Starring: Sandra Bullock, Julian McMahon, Nia Long, Marc Macaulay, Kate Nelligan
Director: Mennan Yapo
It’s been a long time since I first drooled over Sandra Bullock in “Love Potion No 9” and “Demolition Man”. She’s now managed to settle nicely in middle-age while still looking like the cute 30 year old she was all those years ago.
Since the heady days of “While You Were Sleeping” and “A Time to Kill”, she’s struggled with consistency. For every “Speed” or “Miss Congeniality” there was a, uh, “Speed 2” and “Miss Congeniality 2”. No, I’m not forgetting her career-best “Crash”.
None of this gets me to the point.
“Premonition” – it does what it says on the tin. Linda Hanson (Bullock) is going about her day when a local sheriff (Marc Macaulay) tells her that husband Jim (Julian McMahon) has been killed in a car accident. Devestated by the news, Linda asks her mother (Kate Nelligan) to stay overnight and help her and her two kids.
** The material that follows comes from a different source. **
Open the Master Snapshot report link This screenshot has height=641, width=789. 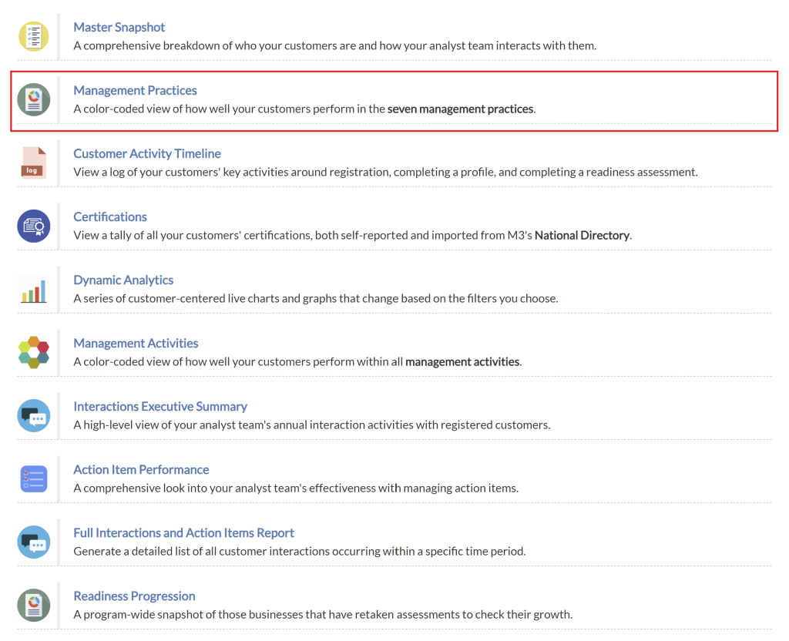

The next morning Linda wakes up to find that it was all a vivid dream – her husband is alive and well and eating breakfast. But she can’t shake the vividness of it all and she wakes up the following day to find that her days are alternating – and it’s the day of Jim’s funeral. Suspecting a hoax she forces the pallbearers to open the casket – it’s no hoax.
Soon she works out that the premonition is very real and time is running out to save her husband’s life. But with their relationship strained and a suspicion that he is having an affair with a colleague (Amber Valletta), Linda finds herself torn. Is letting someone die the same as killing them?
My hopes weren’t high for “Premonition” given that the backwards-forwards plot winding has been done exceptionally well already in “Memento”. But where edgy mysteries like this have fallen flat before (“Next”) or run out of steam (“The Forgotten”), a well-directed plotline (albeit probably with holes everywhere) and thoughtful narrative carry “Premonition” through.
Bullock and McMahon perform well – in fact most of the cast do (Peter Stormare makes a welcome appearance too). It’s interesting to see Bullock play a character who is essentially time travelling, piecing together clues and slowly realising what these clues might just mean.
Most of the credit should go to writer Bill Kelly and director Mennan Yapo who had no easy task in front of him. But he paces it well, unleashing subtle clues and plot twists that produce a layer of suspense throughout the film. It’s not gripping but it’s an intriguing 100 minutes or so.